TASK REQUIREMENTS
Copy out the data line by line exactly, from its start to the line bearing "The height and width of the screenshot is (618, 828).", inclusive.
Segment Start: GIVEN ENTRIES
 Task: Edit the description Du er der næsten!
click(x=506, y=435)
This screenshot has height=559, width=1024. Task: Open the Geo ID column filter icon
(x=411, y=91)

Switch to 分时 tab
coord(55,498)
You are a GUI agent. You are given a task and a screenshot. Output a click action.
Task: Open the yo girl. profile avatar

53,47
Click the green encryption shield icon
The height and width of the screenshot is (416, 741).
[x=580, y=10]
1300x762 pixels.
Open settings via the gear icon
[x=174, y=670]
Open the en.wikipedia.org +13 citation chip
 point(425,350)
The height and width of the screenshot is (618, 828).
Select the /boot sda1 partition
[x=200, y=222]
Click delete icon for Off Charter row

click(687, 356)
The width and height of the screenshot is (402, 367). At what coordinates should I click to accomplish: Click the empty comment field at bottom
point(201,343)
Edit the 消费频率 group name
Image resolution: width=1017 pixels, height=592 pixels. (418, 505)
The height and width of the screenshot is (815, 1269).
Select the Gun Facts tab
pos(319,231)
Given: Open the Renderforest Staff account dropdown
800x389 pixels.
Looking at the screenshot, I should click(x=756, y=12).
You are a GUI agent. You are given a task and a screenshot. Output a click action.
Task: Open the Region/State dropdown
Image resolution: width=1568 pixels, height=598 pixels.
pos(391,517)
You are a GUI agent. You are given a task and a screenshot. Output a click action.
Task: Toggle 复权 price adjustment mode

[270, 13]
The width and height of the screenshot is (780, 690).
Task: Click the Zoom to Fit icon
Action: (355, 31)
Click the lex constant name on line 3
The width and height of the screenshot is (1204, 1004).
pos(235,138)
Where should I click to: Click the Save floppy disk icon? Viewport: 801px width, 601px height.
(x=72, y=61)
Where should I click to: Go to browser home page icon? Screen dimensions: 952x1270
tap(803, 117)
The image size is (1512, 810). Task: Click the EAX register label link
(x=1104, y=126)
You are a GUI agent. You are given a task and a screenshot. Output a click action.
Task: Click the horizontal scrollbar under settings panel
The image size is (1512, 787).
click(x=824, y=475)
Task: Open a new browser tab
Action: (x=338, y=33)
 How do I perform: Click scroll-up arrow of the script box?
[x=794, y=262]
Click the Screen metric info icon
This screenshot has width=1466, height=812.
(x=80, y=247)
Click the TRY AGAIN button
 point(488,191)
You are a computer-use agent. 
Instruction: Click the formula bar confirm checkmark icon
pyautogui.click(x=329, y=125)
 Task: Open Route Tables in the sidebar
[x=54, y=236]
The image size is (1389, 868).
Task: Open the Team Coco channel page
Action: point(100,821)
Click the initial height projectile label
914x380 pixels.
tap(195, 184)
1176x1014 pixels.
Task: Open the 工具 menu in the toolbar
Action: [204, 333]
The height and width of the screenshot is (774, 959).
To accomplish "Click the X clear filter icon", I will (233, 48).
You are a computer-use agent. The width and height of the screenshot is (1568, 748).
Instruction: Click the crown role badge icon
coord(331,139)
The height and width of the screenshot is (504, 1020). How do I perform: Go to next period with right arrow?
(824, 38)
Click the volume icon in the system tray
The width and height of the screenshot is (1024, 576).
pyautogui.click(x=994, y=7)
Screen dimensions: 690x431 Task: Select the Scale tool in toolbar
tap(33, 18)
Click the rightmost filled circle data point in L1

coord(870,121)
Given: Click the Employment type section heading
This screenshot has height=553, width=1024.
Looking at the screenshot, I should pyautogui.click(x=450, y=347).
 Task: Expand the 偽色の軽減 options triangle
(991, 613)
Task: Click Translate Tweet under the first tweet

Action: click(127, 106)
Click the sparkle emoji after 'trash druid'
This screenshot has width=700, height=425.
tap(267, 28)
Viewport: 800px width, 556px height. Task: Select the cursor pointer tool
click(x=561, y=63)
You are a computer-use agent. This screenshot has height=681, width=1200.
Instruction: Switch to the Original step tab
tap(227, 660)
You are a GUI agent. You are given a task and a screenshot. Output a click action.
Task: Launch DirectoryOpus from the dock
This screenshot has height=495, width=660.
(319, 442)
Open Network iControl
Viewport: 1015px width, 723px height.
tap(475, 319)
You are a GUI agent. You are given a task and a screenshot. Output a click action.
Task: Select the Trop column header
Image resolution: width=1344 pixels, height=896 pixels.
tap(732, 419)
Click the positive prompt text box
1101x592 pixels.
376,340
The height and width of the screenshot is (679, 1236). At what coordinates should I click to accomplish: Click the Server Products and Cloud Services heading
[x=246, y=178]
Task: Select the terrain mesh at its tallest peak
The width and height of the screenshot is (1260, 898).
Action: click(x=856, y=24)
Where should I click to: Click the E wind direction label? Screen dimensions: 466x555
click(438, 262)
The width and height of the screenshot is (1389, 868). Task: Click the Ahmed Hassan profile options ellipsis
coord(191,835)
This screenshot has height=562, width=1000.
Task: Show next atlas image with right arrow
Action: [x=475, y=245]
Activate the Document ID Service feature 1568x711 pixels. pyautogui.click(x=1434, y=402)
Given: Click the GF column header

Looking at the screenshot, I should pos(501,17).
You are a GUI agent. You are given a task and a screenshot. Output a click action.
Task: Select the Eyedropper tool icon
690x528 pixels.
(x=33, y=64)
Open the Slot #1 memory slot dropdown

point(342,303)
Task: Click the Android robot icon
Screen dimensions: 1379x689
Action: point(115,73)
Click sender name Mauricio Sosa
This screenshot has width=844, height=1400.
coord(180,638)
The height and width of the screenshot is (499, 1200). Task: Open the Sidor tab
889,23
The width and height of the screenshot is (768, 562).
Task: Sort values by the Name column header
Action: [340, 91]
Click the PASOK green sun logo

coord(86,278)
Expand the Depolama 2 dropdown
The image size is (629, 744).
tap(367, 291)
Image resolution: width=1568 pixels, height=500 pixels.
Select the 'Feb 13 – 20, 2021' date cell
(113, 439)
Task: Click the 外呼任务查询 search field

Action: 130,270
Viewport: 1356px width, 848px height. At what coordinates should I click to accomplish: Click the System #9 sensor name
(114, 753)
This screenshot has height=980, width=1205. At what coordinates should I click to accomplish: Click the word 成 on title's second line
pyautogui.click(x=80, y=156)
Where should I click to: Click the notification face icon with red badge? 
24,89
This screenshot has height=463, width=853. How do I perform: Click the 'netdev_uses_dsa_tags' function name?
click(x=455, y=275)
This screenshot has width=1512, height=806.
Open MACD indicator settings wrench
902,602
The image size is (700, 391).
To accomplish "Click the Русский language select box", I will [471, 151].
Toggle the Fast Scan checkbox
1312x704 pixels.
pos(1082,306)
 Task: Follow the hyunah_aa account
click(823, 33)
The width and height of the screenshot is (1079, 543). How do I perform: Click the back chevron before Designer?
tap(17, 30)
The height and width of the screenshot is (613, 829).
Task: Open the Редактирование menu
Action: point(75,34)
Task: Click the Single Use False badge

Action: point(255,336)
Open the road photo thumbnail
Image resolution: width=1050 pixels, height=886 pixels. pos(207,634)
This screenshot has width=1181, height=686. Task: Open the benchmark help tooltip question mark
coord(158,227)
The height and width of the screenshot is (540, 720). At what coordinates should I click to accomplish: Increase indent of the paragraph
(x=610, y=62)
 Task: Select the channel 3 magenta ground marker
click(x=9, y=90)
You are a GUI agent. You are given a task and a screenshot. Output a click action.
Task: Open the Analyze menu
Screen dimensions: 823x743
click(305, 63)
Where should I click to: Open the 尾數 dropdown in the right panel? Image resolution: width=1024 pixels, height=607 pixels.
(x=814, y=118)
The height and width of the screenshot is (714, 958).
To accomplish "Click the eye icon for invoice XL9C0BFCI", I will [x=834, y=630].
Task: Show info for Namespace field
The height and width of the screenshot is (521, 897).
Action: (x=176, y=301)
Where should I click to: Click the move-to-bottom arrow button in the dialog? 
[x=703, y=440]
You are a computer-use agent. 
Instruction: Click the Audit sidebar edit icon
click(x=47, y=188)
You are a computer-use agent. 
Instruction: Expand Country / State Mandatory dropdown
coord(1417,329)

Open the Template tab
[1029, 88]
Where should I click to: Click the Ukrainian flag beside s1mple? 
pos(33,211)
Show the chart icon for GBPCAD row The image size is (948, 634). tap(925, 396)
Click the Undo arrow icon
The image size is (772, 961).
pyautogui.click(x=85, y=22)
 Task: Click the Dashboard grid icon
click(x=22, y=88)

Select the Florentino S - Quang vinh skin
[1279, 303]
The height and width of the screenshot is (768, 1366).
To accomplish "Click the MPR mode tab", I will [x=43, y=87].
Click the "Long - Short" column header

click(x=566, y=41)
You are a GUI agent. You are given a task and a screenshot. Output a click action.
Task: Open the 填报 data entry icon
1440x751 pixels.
Segment End: GIVEN ENTRIES
TASK RESULT
 Task: Edit the description Du er der næsten!
click(x=506, y=435)
This screenshot has height=559, width=1024. Task: Open the Geo ID column filter icon
(x=411, y=91)

Switch to 分时 tab
coord(55,498)
You are a GUI agent. You are given a task and a screenshot. Output a click action.
Task: Open the yo girl. profile avatar

53,47
Click the green encryption shield icon
The height and width of the screenshot is (416, 741).
[x=580, y=10]
1300x762 pixels.
Open settings via the gear icon
[x=174, y=670]
Open the en.wikipedia.org +13 citation chip
 point(425,350)
The height and width of the screenshot is (618, 828).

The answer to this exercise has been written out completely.